In the excerpted text below about India's Traditional Knowledge Digital Library, which revoked patent gave the impetus for the project?

Segment Start: Excerpted text

My driving passion is a search for TRUTH. I have spent most of the last 40 years on this quest and am back living fully into it. I share here with you my discoveries, my attempt at journalism and research. Some of it you might not connect with, but if you are not too entranced by your life you will certainly be awakened and enlivened by some. Please enjoy.
Thursday, March 30, 2006
Can Someone Own Ancient Knowledge?
Greedy self-serving entrepreneurs our trying to own the rights to ancient spiritual and healing knowledge. It's great to see India doing something about it.
from the February 09, 2006 edition - http://www.csmonitor.com/2006/0209/p07s02-wosc.html
India: Breathe in, and hands off our yoga
Delhi builds a digital library of lore such as herbal remedies and yoga to safeguard intellectual property.
By Anupreeta Das Contributor to The Christian Science Monitor
DELHI - India's centuries-old traditional knowledge, preserved and orally passed down through generations of households, is now going digital.
Over the coming months, India will unveil a first-of-its-kind encyclopedia of 30 million pages, containing thousands of herbal remedies and eventually everything from indigenous construction techniques to yoga exercises.
The project represents a 21st-century approach to safeguarding intellectual property of the ancient variety. The Traditional Knowledge Digital Library (TKDL) aims to prevent foreign entrepreneurs from claiming Indian lore as novel, and thus patenting it.
"We do not want anyone selling our own knowledge to us," says Ajay Dua, a top bureaucrat in the Department of Industrial Policy and Planning, which oversees intellectual-property rights. "Also, we would like anyone using our traditional knowledge to acknowledge that it is from India."
These concerns are not unfounded. In the past decade, India has fought several costly legal battles to get patents revoked. The impetus for TKDL came in 1997, after India successfully managed to get a US patent on the wound-healing properties of turmeric revoked.
"This patent claimed the wound-healing properties as a novel finding, whereas practically every Indian housewife knows and uses it to heal wounds," says R. A. Mashelkar, chief of the Council for Scientific and Industrial Research (CSIR).
The innovative idea to translate and digitize all the available information on traditional medicine was a collaborative effort of bureaucrats, scientists, and intellectual-property lawyers.
"It was a way to prevent more patents from being granted. Also, it was a way of throwing the information open to the public because this traditional wealth is for the benefit of mankind," says Rajeshwari Hariharan, a partner at K&S Partners, the law firm that represented India in several high-profile patent cases, including its fight over basmati rice, turmeric, and the antibacterial properties of the neem [margosa] leaf.
Of about 5,000 patents on plant-based formulations granted by the US in 2000, 80 percent were on plants of Indian origin, says Vinod Gupta, with the National Institute for Science Communication and Information Resources.
Mr. Gupta heads a team of 150 doctors, scientists, and information-technolgoy experts who have worked on the TKDL project since 2002. Poring over ancient medical texts and punching code into computers in Delhi, they have already documented more than 110,000 formulations culled from some 100 texts belonging to the three principal systems of traditional medicine - ayurveda, unani, and siddha.

Segment End: Excerpted text
Segment Start: Data extract

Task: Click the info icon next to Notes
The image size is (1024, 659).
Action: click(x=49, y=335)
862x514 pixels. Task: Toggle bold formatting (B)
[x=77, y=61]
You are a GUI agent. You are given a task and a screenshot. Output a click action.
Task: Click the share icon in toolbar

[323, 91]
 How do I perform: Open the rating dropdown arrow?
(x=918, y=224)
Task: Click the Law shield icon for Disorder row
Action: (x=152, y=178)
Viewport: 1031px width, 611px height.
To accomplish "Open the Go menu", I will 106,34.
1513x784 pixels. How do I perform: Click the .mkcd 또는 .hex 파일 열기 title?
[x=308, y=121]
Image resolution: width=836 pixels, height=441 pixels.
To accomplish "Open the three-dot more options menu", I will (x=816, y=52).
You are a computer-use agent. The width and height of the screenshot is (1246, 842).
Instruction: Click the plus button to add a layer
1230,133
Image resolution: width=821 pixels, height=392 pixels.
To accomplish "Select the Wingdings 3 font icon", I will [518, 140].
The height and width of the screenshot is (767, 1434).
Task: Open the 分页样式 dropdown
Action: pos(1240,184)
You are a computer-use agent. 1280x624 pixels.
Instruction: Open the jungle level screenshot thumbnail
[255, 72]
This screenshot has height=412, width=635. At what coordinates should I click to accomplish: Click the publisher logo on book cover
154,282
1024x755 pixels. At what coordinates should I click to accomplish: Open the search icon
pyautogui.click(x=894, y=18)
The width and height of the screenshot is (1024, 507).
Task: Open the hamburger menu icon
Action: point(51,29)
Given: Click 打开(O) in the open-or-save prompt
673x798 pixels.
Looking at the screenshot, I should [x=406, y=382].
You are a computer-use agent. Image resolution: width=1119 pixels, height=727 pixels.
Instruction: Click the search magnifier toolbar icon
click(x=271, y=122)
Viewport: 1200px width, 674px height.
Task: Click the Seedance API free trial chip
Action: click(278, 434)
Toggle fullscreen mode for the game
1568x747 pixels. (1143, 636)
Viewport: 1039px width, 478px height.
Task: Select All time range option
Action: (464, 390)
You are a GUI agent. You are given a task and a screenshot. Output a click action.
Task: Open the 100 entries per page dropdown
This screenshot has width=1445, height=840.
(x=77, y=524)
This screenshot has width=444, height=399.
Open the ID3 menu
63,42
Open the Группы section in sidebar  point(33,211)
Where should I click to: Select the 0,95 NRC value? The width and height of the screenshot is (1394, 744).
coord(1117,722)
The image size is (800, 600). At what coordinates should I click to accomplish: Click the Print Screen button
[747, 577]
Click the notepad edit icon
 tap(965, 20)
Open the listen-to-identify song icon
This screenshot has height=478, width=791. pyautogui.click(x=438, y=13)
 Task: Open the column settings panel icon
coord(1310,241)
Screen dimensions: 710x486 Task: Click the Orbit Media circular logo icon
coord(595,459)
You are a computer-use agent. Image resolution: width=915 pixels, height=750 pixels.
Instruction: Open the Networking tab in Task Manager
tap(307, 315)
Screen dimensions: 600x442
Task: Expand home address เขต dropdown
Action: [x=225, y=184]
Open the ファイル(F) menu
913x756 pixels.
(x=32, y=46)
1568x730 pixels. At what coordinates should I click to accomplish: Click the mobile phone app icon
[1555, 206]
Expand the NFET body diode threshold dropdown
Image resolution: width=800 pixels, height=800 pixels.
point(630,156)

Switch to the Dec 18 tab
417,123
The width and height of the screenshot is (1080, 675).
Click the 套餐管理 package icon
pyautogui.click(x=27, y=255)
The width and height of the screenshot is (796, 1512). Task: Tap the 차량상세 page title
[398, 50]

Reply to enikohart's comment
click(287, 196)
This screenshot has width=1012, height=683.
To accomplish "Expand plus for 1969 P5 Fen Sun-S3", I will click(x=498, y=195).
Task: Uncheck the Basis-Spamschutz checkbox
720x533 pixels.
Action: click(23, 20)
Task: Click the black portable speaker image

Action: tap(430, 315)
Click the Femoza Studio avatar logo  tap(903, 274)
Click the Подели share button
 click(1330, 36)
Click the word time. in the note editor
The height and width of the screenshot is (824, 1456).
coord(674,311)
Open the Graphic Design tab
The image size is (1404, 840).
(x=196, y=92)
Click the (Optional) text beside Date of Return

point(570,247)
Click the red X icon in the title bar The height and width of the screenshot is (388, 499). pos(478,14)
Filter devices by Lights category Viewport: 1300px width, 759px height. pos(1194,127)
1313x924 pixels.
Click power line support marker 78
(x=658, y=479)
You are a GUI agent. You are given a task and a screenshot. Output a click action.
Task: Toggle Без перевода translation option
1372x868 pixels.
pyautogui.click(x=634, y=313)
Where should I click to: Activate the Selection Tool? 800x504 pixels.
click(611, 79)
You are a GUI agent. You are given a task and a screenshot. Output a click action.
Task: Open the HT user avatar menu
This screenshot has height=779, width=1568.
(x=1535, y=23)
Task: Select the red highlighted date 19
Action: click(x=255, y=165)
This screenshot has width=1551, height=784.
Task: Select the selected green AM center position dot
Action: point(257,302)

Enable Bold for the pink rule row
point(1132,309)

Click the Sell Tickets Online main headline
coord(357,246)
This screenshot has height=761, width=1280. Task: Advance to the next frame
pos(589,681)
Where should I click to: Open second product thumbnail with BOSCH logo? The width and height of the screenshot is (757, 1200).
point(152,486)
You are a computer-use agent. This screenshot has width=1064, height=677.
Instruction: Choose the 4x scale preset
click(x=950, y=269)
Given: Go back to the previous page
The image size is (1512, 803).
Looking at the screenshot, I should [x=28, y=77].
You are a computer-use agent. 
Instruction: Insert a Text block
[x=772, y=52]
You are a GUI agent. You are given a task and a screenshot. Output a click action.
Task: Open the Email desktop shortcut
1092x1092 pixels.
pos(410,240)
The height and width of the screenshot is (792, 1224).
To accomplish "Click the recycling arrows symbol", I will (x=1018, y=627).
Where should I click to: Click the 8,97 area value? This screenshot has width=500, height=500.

Segment End: Data extract

* Answer to this exercise *
A US patent on the wound-healing properties of turmeric, revoked in 1997.